**QUOTED TEXT:**

>>>

Python – reading and writing from hive tables with spark after aggregation

apache-sparkhadoophivepython

We have a hive warehouse, and wanted to use spark for various tasks (mainly classification). At times write the results back as a hive table. For example, we wrote the following python function to find the total sum of original_table column two, grouped by original_table column one. The function works, but we are worried that it is inefficient, particularly the maps to convert to key-value pairs, and dictionary versions. Functions combiner, mergeValue, mergeCombiner are defined elsewhere, but work fine.

from pyspark import HiveContext

rdd = HiveContext(sc).sql('from original_table select *')

#convert to key-value pairs
key_value_rdd = rdd.map(lambda x: (x[0], int(x[1])))

#create rdd where rows are (key, (sum, count)
combined = key_value_rdd.combineByKey(combiner, mergeValue, mergeCombiner)

# creates rdd with dictionary values in order to create schemardd
dict_rdd = combined.map(lambda x: {'k1': x[0], 'v1': x[1][0], 'v2': x[1][1]})

<<<

**REQUEST 1:** Please list every variable name that is assigned a value in the code of the Spark and Hive question.
**REQUEST 2:** Carry the Spark and Hive question forward from its last line of code.
The data that comes next plays no part in any of this work.

**ENTRIES SHOWN:**
>>>

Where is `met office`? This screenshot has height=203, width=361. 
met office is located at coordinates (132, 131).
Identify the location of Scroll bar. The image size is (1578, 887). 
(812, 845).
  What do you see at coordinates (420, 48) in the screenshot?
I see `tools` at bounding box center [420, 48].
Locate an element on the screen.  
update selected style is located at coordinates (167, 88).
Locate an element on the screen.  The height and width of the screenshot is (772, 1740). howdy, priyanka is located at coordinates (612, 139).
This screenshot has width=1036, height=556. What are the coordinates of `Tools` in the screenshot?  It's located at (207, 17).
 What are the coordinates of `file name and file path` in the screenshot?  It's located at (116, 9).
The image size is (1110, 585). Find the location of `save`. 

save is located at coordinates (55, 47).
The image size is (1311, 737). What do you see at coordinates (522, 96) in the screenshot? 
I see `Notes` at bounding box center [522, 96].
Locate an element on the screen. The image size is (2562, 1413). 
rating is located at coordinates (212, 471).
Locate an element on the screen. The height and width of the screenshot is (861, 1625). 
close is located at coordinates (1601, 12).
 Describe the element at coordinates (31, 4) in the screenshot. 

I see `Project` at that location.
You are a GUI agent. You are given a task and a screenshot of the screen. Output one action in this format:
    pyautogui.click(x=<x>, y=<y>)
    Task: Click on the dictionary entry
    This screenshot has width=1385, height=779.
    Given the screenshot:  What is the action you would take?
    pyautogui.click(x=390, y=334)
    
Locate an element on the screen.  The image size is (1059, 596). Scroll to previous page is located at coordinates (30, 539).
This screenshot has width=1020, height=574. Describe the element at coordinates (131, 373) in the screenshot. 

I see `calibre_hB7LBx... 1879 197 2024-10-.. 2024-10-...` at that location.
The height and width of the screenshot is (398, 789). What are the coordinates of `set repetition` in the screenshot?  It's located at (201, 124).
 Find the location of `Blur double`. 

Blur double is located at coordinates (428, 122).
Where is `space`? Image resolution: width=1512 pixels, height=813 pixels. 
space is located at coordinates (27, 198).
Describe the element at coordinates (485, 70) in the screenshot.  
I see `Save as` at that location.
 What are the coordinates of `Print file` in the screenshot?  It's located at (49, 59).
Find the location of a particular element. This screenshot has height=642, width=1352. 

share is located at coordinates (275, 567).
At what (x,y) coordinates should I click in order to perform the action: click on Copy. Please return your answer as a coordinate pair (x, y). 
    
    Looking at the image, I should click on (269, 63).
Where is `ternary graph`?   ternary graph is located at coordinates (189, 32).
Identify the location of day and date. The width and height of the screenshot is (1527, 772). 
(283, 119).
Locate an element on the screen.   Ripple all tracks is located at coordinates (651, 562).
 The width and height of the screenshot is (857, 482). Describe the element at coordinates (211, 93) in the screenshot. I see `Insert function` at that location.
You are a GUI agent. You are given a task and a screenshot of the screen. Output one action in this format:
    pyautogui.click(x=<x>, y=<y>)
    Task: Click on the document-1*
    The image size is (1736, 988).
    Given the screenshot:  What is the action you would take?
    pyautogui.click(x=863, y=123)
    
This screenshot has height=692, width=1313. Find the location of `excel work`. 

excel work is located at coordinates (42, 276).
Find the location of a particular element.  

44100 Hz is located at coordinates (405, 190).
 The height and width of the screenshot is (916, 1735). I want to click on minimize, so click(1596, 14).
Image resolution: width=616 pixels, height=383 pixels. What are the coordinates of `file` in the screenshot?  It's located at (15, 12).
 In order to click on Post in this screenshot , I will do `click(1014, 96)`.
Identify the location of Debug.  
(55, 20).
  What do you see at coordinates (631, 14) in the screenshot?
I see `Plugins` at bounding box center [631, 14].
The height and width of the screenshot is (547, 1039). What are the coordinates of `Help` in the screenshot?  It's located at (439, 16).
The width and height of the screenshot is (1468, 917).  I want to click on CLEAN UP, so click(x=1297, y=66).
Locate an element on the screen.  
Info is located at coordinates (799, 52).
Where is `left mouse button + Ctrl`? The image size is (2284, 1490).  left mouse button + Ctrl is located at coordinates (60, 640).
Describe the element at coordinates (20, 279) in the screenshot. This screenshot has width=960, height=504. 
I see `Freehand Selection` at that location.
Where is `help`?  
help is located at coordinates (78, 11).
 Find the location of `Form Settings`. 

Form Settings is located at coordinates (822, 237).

<<<

**FINAL ANSWER 1:** rdd, key_value_rdd, combined, dict_rdd

**FINAL ANSWER 2:**
# infer the schema
schema_rdd = HiveContext(sc).inferSchema(dict_rdd)

# save
schema_rdd.saveAsTable('new_table_name')

Are there more efficient ways of doing the same thing?

Best Solution

...perhaps this was not possible when the question was written, but doesn't it make sense now (post 1.3) to use the createDataFrame() call?

After getting your first RDD, it looks like you could make the call, then run a simple SQL statement against the structure to get the whole job done in one pass. (Sum and Grouping) Plus, the DataFrame structure can infer schema directly upon creation if I'm reading the API doc correctly.

(http://spark.apache.org/docs/1.3.1/api/python/pyspark.sql.html#pyspark.sql.HiveContext)